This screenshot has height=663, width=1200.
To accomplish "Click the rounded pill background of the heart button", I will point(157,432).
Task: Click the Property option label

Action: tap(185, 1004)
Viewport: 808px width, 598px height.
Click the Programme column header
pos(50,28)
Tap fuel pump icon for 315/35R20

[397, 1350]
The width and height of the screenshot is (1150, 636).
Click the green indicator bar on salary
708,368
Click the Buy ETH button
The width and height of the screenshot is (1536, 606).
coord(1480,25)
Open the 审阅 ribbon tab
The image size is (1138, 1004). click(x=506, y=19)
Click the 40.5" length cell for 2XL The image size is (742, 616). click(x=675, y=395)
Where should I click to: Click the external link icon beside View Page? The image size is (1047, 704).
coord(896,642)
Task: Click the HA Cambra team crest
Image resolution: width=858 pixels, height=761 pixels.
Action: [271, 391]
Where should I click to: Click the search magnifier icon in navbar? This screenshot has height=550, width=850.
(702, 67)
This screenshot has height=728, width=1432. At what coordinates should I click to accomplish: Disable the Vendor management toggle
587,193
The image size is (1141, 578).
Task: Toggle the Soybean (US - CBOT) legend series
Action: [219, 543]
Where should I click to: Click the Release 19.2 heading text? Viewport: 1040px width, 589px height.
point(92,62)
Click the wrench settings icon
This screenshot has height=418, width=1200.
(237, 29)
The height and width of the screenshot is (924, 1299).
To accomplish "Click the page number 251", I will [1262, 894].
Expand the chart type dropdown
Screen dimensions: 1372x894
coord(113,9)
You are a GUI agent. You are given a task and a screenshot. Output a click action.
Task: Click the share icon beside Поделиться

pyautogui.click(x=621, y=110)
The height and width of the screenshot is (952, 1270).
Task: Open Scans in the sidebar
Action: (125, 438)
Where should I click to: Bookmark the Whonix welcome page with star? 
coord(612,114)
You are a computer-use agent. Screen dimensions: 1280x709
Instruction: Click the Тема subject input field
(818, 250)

## What is expected
Only one stretch of the entries above is wanted: the lines from the one containing "The height and width of the screenshot is (924, 1299)." through the one containing "You are a computer-use". Please reproduce it exactly.

## Response to this task
The height and width of the screenshot is (924, 1299).
To accomplish "Click the page number 251", I will [1262, 894].
Expand the chart type dropdown
Screen dimensions: 1372x894
coord(113,9)
You are a GUI agent. You are given a task and a screenshot. Output a click action.
Task: Click the share icon beside Поделиться

pyautogui.click(x=621, y=110)
The height and width of the screenshot is (952, 1270).
Task: Open Scans in the sidebar
Action: (125, 438)
Where should I click to: Bookmark the Whonix welcome page with star? 
coord(612,114)
You are a computer-use agent. Screen dimensions: 1280x709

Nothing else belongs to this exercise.